Where in the material does the word "target" appear? Copy each line that has it.

(The data)

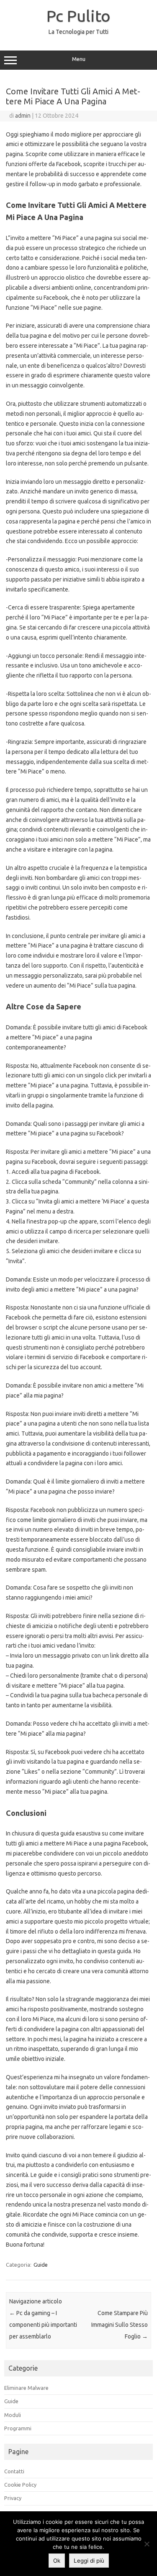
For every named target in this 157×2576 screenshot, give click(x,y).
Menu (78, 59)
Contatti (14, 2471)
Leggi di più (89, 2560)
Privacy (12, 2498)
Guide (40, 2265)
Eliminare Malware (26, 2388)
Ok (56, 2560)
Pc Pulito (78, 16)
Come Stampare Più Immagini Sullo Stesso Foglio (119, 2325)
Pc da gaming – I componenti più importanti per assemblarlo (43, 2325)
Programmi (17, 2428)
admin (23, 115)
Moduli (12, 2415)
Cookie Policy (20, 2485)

(End The data)
(The data)

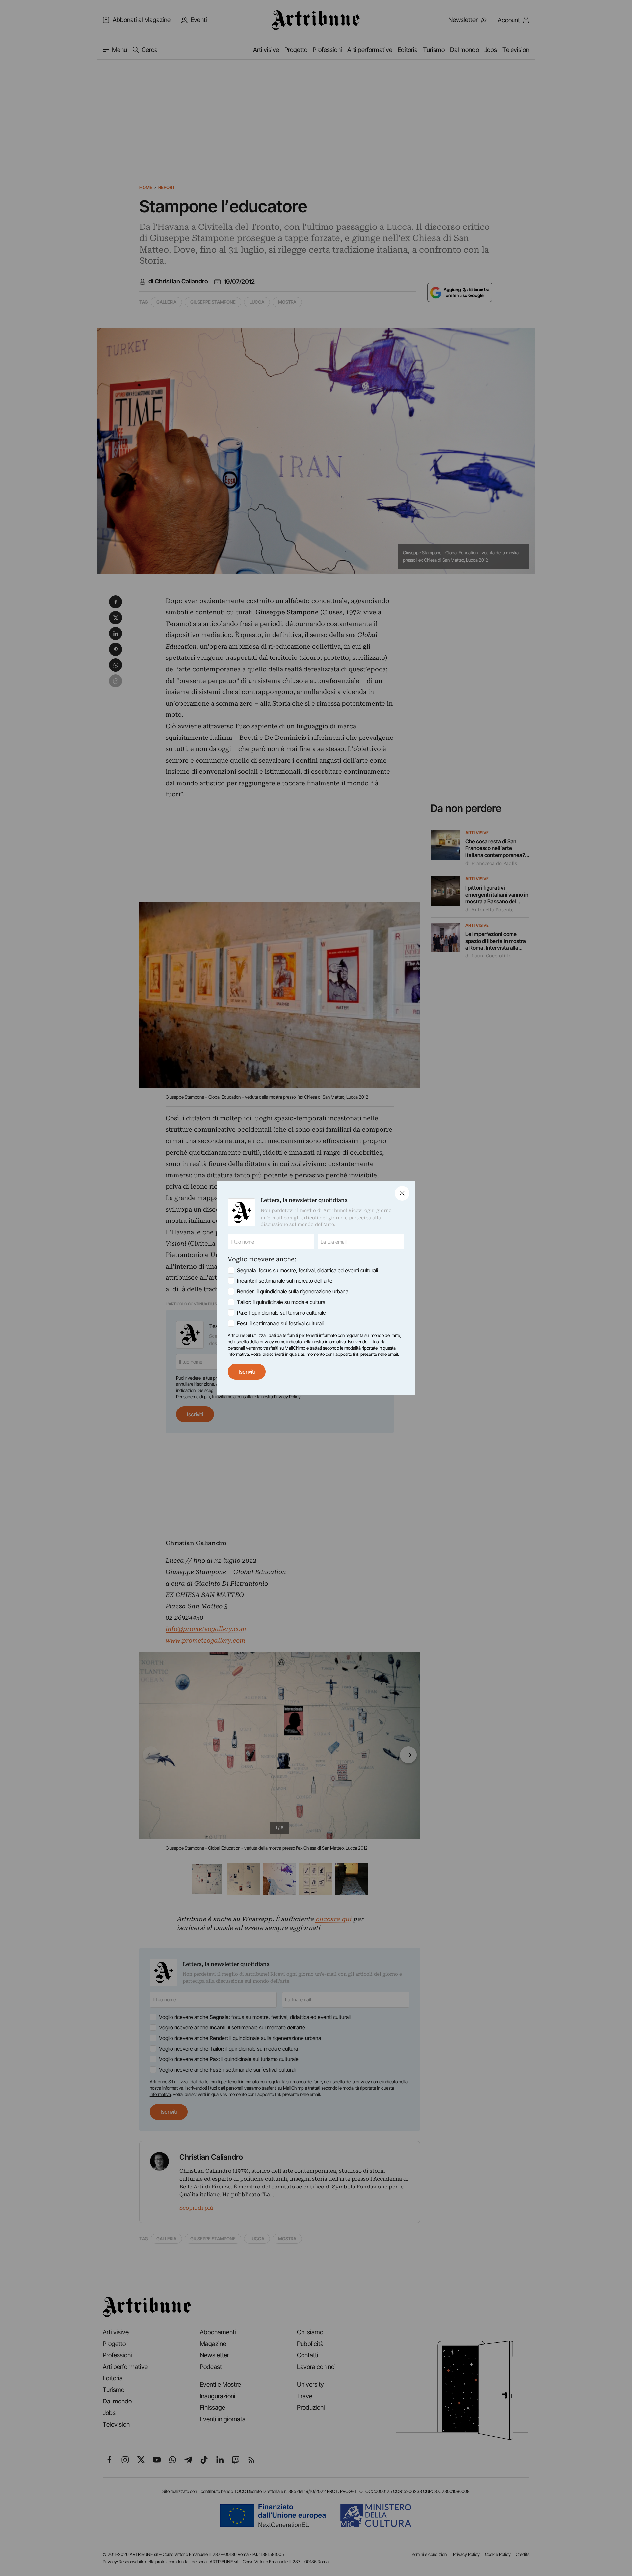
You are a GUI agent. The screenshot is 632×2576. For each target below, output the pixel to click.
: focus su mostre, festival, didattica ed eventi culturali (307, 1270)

(End The data)

**Solution**
For every named target in this 157×2576 screenshot, give click(x,y).
You are a GUI agent. The screenshot is 632×2576. For each target below, output the pixel to click.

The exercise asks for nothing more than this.